Anyone have experience on choosing timesteps for MOM6 (panan runs in particular)? We currently are using DT (baroclinic) = 900 for the 1/10th panan. This seems long already compared to ACCESS-OM2-01. But can we push it further, have we tried? Is it the same process as ACCESS-OM2-01? i.e. are we fine to try to push it further unless we get crashes?
The mom6.out
, ocean.stats
and ocean.stats.nc
all have maximum CFL information, depending on how you want to parse it. As long as this remains under 0.5, there won’t be velocity truncations. The other trick in MOM6 is that the DT_THERM
(thermodynamic/tracer adection timestep) can be longer than the baroclinic one, which could save a bit too.
That’s useful thanks Angus! And how do we decide how long DT_THERM can be?
Also, any info on limits on the coupler timestep would be useful too while we’re at it, since it seems like they’re all supposed to be multiples of one another.
I don’t actually know what the limiting factor on this would be. I guess as it gets longer you decouple the dynamics from the thermodynamic state. I’ve only really seen this in the range of 2-4x DT
, though I don’t know if those values were any better motivated!
I think this would mostly affect the atmospheric forcing. My understanding is that SIS2 has a “fast” timestep that is closely-coupled with MOM6, but the “slow” timestep probably still goes through the coupler. Anyway, on both these fronts I haven’t run across anything definitive regarding their limits. The ocean dynamics still tends to dominate overall runtime, so the baroclinic timestep is the primary control for this.
After doing a bit more investigation (mostly listening to Bob talk about timestepping here and looking at timesteps in MOM6 examples), I think we can run with a longer tracer timestep (DT_THERM
) than we have been. The OM4 cases (both 1/4deg and 1/2deg) use DT_THERM = 7200
. We are currently running our panan-01 cases with DT_THERM = 1800
. I did a test of increasing this to 3600
and got a 20% speed up. It sounds like there is no reason to decrease DT_THERM
below 3600
even as we increase resolution.
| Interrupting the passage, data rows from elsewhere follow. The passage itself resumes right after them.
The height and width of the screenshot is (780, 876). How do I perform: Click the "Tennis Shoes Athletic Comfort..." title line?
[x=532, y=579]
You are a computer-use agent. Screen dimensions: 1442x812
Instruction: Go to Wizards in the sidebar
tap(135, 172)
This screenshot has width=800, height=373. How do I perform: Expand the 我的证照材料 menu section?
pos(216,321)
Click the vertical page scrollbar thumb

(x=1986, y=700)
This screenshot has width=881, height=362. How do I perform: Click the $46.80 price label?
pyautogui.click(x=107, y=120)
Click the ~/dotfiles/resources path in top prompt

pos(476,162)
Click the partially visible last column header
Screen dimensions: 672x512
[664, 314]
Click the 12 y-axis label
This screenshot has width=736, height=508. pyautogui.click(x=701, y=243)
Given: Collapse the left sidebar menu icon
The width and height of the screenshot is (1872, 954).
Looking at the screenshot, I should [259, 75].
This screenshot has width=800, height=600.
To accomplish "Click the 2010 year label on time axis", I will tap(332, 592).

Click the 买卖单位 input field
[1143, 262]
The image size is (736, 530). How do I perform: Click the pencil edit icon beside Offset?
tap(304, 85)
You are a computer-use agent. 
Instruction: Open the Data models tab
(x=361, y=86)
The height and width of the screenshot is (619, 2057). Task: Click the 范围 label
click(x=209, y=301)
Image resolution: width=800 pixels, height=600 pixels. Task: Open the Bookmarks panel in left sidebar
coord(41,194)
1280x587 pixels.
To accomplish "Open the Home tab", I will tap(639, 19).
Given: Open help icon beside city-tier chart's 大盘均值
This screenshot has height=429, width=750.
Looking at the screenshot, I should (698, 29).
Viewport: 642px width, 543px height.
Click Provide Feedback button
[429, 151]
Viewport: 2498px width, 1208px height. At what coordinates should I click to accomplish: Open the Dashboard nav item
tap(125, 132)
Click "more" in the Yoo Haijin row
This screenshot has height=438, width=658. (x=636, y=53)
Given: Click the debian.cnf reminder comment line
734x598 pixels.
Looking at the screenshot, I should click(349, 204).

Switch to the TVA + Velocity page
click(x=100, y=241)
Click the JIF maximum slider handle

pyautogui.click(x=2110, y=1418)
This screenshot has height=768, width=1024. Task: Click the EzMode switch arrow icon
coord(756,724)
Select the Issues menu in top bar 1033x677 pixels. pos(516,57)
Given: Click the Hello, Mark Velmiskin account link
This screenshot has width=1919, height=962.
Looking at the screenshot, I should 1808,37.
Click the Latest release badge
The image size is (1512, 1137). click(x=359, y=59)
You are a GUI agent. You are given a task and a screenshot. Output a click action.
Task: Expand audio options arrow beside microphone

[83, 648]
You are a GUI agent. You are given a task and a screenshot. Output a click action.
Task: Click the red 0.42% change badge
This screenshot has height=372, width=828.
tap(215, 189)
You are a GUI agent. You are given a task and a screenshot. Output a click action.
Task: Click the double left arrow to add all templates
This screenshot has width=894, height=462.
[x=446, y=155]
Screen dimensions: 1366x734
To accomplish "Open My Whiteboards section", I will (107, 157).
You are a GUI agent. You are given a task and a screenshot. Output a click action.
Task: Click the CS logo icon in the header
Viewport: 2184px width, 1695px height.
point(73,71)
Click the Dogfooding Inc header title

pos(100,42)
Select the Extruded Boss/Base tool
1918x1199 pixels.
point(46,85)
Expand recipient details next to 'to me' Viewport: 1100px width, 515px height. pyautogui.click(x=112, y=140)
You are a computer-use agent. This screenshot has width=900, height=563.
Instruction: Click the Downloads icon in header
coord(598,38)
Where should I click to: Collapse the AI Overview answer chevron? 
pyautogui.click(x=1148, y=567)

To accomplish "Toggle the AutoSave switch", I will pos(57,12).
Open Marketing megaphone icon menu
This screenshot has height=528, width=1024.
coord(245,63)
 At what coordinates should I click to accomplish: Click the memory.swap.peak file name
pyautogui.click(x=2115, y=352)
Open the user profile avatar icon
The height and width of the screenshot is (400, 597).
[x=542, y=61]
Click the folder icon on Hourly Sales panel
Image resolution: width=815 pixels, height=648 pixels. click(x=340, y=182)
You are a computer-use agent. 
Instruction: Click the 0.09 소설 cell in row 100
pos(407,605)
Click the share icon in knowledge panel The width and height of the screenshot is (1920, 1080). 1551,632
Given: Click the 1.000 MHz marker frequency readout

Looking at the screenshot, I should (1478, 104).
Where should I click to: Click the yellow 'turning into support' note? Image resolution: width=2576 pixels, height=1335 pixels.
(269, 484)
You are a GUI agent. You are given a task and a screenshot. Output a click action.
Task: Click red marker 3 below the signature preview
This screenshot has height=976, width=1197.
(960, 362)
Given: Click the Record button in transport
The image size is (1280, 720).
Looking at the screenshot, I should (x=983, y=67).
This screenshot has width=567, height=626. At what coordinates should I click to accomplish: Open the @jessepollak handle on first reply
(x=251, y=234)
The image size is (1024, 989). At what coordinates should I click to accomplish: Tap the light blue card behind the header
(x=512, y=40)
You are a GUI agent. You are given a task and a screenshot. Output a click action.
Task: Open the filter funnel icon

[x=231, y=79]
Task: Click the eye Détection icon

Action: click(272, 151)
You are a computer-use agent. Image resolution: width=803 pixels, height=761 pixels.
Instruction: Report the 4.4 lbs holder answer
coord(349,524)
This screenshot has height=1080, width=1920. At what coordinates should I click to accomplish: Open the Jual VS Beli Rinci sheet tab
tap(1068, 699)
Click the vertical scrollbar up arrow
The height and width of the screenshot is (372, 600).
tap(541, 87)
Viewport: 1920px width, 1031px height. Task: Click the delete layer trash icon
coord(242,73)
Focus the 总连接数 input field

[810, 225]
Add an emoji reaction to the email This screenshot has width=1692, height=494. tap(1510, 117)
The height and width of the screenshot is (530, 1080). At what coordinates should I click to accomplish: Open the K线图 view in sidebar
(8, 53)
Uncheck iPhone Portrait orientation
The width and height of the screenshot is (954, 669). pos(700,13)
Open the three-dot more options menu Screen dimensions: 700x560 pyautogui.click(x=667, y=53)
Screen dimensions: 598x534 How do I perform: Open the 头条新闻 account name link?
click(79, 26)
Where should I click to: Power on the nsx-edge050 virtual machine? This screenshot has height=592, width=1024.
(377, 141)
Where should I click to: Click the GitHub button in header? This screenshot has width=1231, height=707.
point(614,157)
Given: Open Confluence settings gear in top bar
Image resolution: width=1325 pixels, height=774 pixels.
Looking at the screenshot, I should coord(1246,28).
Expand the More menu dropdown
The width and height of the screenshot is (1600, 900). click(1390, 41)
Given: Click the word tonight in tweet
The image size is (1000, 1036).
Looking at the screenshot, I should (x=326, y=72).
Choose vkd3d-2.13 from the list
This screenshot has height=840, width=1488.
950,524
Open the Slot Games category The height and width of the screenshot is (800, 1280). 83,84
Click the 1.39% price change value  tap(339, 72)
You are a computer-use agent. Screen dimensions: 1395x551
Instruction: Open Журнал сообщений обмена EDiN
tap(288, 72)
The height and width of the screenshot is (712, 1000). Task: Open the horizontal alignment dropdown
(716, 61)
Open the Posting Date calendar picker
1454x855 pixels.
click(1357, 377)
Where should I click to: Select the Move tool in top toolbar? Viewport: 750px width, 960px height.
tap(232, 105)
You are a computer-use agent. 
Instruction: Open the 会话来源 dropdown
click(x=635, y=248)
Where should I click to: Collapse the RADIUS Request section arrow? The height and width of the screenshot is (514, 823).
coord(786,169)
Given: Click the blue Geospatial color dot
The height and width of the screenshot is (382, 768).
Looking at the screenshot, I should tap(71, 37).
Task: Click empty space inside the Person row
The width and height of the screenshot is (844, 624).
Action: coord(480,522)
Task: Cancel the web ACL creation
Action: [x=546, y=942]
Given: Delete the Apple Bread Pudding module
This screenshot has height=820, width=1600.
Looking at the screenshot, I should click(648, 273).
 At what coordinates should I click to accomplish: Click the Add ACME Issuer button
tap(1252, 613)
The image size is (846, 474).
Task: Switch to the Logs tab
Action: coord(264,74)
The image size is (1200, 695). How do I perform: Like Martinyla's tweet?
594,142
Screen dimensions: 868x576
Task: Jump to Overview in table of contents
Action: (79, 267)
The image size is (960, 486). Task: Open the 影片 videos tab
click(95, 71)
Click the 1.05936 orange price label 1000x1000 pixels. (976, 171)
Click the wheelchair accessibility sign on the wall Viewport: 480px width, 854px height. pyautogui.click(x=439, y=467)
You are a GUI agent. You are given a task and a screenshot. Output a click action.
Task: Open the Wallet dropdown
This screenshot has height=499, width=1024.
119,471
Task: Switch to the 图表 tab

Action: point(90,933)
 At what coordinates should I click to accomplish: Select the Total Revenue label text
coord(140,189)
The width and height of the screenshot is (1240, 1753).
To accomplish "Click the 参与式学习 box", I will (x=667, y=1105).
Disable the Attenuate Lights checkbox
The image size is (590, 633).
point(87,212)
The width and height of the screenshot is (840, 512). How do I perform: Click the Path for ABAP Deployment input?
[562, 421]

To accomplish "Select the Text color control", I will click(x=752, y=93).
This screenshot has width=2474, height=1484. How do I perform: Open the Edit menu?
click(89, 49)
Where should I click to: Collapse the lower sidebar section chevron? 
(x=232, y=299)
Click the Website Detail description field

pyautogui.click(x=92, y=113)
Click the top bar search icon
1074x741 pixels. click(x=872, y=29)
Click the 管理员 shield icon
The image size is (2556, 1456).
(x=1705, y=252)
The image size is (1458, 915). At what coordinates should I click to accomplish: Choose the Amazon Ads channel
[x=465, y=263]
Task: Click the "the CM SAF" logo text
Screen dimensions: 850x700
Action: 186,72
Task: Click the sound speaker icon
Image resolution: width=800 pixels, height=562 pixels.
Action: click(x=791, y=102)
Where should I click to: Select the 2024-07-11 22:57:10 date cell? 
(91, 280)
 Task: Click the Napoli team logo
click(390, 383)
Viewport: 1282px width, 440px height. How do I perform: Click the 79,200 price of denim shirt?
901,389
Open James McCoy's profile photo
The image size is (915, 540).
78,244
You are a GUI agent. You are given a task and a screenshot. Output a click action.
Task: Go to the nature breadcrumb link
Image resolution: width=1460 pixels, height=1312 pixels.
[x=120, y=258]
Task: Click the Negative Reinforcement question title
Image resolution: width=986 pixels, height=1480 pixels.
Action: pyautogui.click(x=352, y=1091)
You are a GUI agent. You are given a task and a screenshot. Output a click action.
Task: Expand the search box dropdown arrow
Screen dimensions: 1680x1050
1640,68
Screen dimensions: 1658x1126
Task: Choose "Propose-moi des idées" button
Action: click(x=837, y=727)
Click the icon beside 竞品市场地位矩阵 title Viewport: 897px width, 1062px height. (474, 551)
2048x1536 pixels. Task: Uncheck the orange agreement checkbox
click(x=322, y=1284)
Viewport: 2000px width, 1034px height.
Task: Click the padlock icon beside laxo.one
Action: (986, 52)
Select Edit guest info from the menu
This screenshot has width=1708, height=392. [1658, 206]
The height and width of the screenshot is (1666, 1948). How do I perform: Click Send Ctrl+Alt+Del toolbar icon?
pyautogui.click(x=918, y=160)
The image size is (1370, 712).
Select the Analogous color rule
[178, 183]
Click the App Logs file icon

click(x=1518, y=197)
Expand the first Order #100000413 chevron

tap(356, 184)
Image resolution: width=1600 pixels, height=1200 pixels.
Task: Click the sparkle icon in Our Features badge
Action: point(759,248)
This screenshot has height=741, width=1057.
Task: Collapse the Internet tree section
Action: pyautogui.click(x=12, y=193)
Hopefully this should improve our timing estimates for the 1/40th panan considerably.
Any opinions on whether we should use DT_THERM = 3600
or 7200
?
An update from our panan investigations:
The behaviour near the open boundary is very sensitive to the choice of DT_THERM. No idea why yet, but just highlighting that others should be aware of this.
@ashjbarnes @john_reilly @ChrisC28 have you noticed anything like this in your EAC config?
Hi Adele, thanks for highlighting this. I’ve been trying to figure out why I’m getting extremely high southward surface velocities concentrated at a seemingly random location on the northern boundary all week. Not sure if it’s the same behaviour as you’re seeing but it has only happened since increasing the horizontal and vertical resolution (from 10th degree, 75 levels → 30th degree, 150 levels).
I haven’t looked at density layers yet though. I’ll do a bit more digging and see if I’m getting similar behaviour. Would you mind sharing the notebook that you used to produce that figure?